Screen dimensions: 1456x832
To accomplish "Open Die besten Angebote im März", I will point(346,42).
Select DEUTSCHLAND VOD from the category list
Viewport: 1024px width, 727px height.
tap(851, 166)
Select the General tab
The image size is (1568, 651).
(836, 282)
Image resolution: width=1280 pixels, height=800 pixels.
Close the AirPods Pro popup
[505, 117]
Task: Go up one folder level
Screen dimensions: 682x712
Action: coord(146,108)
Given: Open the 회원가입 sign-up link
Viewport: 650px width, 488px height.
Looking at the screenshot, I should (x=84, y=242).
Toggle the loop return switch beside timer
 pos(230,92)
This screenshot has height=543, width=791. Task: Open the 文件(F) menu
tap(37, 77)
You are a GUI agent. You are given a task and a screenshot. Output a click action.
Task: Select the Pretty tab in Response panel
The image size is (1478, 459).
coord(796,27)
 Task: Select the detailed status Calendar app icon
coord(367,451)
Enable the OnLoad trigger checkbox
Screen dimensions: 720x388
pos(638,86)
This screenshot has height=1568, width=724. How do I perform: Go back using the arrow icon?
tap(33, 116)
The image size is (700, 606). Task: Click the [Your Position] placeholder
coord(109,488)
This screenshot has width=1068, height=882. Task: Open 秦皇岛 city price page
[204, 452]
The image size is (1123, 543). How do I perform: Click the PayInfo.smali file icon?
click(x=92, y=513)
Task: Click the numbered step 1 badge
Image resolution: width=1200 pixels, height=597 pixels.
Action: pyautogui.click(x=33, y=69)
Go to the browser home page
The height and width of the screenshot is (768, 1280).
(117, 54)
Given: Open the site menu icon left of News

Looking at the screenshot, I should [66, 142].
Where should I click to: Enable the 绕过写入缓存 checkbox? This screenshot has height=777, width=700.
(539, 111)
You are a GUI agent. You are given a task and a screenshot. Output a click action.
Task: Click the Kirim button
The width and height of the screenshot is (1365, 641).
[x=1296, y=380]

* * * *

> ABOUT THIS EXERCISE
Output the complete set of records word for word.

> TASK SOLUTION
Screen dimensions: 1456x832
To accomplish "Open Die besten Angebote im März", I will point(346,42).
Select DEUTSCHLAND VOD from the category list
Viewport: 1024px width, 727px height.
tap(851, 166)
Select the General tab
The image size is (1568, 651).
(836, 282)
Image resolution: width=1280 pixels, height=800 pixels.
Close the AirPods Pro popup
[505, 117]
Task: Go up one folder level
Screen dimensions: 682x712
Action: coord(146,108)
Given: Open the 회원가입 sign-up link
Viewport: 650px width, 488px height.
Looking at the screenshot, I should (x=84, y=242).
Toggle the loop return switch beside timer
 pos(230,92)
This screenshot has height=543, width=791. Task: Open the 文件(F) menu
tap(37, 77)
You are a GUI agent. You are given a task and a screenshot. Output a click action.
Task: Select the Pretty tab in Response panel
The image size is (1478, 459).
coord(796,27)
 Task: Select the detailed status Calendar app icon
coord(367,451)
Enable the OnLoad trigger checkbox
Screen dimensions: 720x388
pos(638,86)
This screenshot has height=1568, width=724. How do I perform: Go back using the arrow icon?
tap(33, 116)
The image size is (700, 606). Task: Click the [Your Position] placeholder
coord(109,488)
This screenshot has width=1068, height=882. Task: Open 秦皇岛 city price page
[204, 452]
The image size is (1123, 543). How do I perform: Click the PayInfo.smali file icon?
click(x=92, y=513)
Task: Click the numbered step 1 badge
Image resolution: width=1200 pixels, height=597 pixels.
Action: pyautogui.click(x=33, y=69)
Go to the browser home page
The height and width of the screenshot is (768, 1280).
(117, 54)
Given: Open the site menu icon left of News

Looking at the screenshot, I should [66, 142].
Where should I click to: Enable the 绕过写入缓存 checkbox? This screenshot has height=777, width=700.
(539, 111)
You are a GUI agent. You are given a task and a screenshot. Output a click action.
Task: Click the Kirim button
The width and height of the screenshot is (1365, 641).
[x=1296, y=380]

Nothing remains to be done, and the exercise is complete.